Stored data entries
* begin *

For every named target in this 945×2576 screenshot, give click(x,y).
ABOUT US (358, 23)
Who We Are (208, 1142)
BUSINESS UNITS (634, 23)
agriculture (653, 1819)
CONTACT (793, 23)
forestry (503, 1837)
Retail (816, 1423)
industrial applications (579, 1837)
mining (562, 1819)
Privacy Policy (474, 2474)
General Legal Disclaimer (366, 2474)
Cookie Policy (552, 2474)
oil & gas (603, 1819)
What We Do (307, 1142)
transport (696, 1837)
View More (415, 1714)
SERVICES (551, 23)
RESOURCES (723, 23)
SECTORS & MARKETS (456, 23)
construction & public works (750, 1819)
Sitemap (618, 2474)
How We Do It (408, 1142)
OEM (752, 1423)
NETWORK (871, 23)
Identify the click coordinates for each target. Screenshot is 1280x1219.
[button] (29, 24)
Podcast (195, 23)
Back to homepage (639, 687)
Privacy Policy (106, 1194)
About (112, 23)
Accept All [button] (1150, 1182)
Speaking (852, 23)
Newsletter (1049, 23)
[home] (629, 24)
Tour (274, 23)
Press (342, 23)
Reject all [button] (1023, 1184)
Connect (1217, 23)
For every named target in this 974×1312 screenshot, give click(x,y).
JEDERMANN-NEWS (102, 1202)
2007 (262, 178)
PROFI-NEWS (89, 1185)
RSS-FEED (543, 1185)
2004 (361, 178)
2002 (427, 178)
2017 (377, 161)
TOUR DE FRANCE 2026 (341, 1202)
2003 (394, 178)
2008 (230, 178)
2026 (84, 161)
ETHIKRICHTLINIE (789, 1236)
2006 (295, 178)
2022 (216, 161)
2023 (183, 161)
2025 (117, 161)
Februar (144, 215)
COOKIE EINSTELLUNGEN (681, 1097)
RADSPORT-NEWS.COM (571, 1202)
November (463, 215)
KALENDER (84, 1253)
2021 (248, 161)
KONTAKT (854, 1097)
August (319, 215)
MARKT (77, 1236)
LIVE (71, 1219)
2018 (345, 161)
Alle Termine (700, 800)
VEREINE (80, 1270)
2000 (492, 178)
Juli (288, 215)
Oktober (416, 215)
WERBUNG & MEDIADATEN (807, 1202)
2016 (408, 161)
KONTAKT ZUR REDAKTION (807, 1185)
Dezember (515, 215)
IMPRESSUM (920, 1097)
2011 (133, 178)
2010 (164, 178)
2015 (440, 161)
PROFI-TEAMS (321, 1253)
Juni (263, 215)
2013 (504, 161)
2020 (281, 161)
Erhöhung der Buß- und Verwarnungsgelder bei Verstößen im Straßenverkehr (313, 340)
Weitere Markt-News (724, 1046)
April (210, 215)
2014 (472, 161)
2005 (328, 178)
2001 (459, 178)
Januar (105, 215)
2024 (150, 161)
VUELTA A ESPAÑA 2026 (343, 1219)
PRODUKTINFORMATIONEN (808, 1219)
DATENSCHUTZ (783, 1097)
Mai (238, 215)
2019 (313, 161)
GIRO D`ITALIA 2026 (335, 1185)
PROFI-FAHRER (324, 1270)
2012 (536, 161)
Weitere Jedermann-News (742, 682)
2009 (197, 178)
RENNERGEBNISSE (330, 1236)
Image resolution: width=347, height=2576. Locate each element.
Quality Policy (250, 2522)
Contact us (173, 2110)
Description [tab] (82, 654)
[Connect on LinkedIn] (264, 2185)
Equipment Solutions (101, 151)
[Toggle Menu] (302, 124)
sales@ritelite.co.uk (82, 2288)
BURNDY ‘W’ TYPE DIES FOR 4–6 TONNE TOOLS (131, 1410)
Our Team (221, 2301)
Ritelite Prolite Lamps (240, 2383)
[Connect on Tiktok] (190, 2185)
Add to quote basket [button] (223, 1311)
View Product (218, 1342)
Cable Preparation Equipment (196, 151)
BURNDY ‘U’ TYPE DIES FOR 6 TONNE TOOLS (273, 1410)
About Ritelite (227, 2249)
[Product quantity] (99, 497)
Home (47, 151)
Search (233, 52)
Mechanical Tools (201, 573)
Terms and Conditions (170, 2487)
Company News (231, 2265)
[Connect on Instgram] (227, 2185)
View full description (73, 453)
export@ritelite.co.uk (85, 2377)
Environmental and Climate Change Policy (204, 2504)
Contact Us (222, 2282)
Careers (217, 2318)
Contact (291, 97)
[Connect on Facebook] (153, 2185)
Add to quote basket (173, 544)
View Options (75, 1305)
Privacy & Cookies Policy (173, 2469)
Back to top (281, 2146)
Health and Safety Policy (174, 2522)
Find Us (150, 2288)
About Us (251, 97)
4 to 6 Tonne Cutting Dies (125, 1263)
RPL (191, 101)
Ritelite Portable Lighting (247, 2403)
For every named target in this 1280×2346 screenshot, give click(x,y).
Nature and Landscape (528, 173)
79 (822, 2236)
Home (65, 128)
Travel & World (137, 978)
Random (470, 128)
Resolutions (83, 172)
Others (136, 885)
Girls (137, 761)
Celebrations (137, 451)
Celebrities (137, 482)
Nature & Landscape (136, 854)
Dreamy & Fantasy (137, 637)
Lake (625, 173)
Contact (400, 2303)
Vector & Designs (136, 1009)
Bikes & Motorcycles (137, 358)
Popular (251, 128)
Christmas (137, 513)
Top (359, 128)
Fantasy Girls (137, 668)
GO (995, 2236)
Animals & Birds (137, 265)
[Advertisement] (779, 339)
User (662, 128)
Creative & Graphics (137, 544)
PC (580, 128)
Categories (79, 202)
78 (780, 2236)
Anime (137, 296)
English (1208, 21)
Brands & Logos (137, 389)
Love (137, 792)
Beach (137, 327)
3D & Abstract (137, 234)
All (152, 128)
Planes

* end *

**WHAT TO WORK ON:** Copy out every row above word for word, changing nothing in any line.

**WRITTEN RESPONSE:**
For every named target in this 945×2576 screenshot, give click(x,y).
ABOUT US (358, 23)
Who We Are (208, 1142)
BUSINESS UNITS (634, 23)
agriculture (653, 1819)
CONTACT (793, 23)
forestry (503, 1837)
Retail (816, 1423)
industrial applications (579, 1837)
mining (562, 1819)
Privacy Policy (474, 2474)
General Legal Disclaimer (366, 2474)
Cookie Policy (552, 2474)
oil & gas (603, 1819)
What We Do (307, 1142)
transport (696, 1837)
View More (415, 1714)
SERVICES (551, 23)
RESOURCES (723, 23)
SECTORS & MARKETS (456, 23)
construction & public works (750, 1819)
Sitemap (618, 2474)
How We Do It (408, 1142)
OEM (752, 1423)
NETWORK (871, 23)
Identify the click coordinates for each target. Screenshot is 1280x1219.
[button] (29, 24)
Podcast (195, 23)
Back to homepage (639, 687)
Privacy Policy (106, 1194)
About (112, 23)
Accept All [button] (1150, 1182)
Speaking (852, 23)
Newsletter (1049, 23)
[home] (629, 24)
Tour (274, 23)
Press (342, 23)
Reject all [button] (1023, 1184)
Connect (1217, 23)
For every named target in this 974×1312 screenshot, give click(x,y).
JEDERMANN-NEWS (102, 1202)
2007 (262, 178)
PROFI-NEWS (89, 1185)
RSS-FEED (543, 1185)
2004 (361, 178)
2002 (427, 178)
2017 (377, 161)
TOUR DE FRANCE 2026 (341, 1202)
2003 (394, 178)
2008 (230, 178)
2026 (84, 161)
ETHIKRICHTLINIE (789, 1236)
2006 (295, 178)
2022 (216, 161)
2023 (183, 161)
2025 (117, 161)
Februar (144, 215)
COOKIE EINSTELLUNGEN (681, 1097)
RADSPORT-NEWS.COM (571, 1202)
November (463, 215)
KALENDER (84, 1253)
2021 (248, 161)
KONTAKT (854, 1097)
August (319, 215)
MARKT (77, 1236)
LIVE (71, 1219)
2018 (345, 161)
Alle Termine (700, 800)
VEREINE (80, 1270)
2000 (492, 178)
Juli (288, 215)
Oktober (416, 215)
WERBUNG & MEDIADATEN (807, 1202)
2016 (408, 161)
KONTAKT ZUR REDAKTION (807, 1185)
Dezember (515, 215)
IMPRESSUM (920, 1097)
2011 (133, 178)
2010 (164, 178)
2015 (440, 161)
PROFI-TEAMS (321, 1253)
Juni (263, 215)
2013 (504, 161)
2020 (281, 161)
Erhöhung der Buß- und Verwarnungsgelder bei Verstößen im Straßenverkehr (313, 340)
Weitere Markt-News (724, 1046)
April (210, 215)
2014 (472, 161)
2005 (328, 178)
2001 (459, 178)
Januar (105, 215)
2024 (150, 161)
VUELTA A ESPAÑA 2026 (343, 1219)
PRODUKTINFORMATIONEN (808, 1219)
DATENSCHUTZ (783, 1097)
Mai (238, 215)
2019 (313, 161)
GIRO D`ITALIA 2026 (335, 1185)
PROFI-FAHRER (324, 1270)
2012 (536, 161)
Weitere Jedermann-News (742, 682)
2009 (197, 178)
RENNERGEBNISSE (330, 1236)
Image resolution: width=347, height=2576. Locate each element.
Quality Policy (250, 2522)
Contact us (173, 2110)
Description [tab] (82, 654)
[Connect on LinkedIn] (264, 2185)
Equipment Solutions (101, 151)
[Toggle Menu] (302, 124)
sales@ritelite.co.uk (82, 2288)
BURNDY ‘W’ TYPE DIES FOR 4–6 TONNE TOOLS (131, 1410)
Our Team (221, 2301)
Ritelite Prolite Lamps (240, 2383)
[Connect on Tiktok] (190, 2185)
Add to quote basket [button] (223, 1311)
View Product (218, 1342)
Cable Preparation Equipment (196, 151)
BURNDY ‘U’ TYPE DIES FOR 6 TONNE TOOLS (273, 1410)
About Ritelite (227, 2249)
[Product quantity] (99, 497)
Home (47, 151)
Search (233, 52)
Mechanical Tools (201, 573)
Terms and Conditions (170, 2487)
Company News (231, 2265)
[Connect on Instgram] (227, 2185)
View full description (73, 453)
export@ritelite.co.uk (85, 2377)
Environmental and Climate Change Policy (204, 2504)
Contact Us (222, 2282)
Careers (217, 2318)
Contact (291, 97)
[Connect on Facebook] (153, 2185)
Add to quote basket (173, 544)
View Options (75, 1305)
Privacy & Cookies Policy (173, 2469)
Back to top (281, 2146)
Health and Safety Policy (174, 2522)
Find Us (150, 2288)
About Us (251, 97)
4 to 6 Tonne Cutting Dies (125, 1263)
RPL (191, 101)
Ritelite Portable Lighting (247, 2403)
For every named target in this 1280×2346 screenshot, give click(x,y).
Nature and Landscape (528, 173)
79 (822, 2236)
Home (65, 128)
Travel & World (137, 978)
Random (470, 128)
Resolutions (83, 172)
Others (136, 885)
Girls (137, 761)
Celebrations (137, 451)
Celebrities (137, 482)
Nature & Landscape (136, 854)
Dreamy & Fantasy (137, 637)
Lake (625, 173)
Contact (400, 2303)
Vector & Designs (136, 1009)
Bikes & Motorcycles (137, 358)
Popular (251, 128)
Christmas (137, 513)
Top (359, 128)
Fantasy Girls (137, 668)
GO (995, 2236)
Animals & Birds (137, 265)
[Advertisement] (779, 339)
User (662, 128)
Creative & Graphics (137, 544)
PC (580, 128)
Categories (79, 202)
78 (780, 2236)
Anime (137, 296)
English (1208, 21)
Brands & Logos (137, 389)
Love (137, 792)
Beach (137, 327)
3D & Abstract (137, 234)
All (152, 128)
Planes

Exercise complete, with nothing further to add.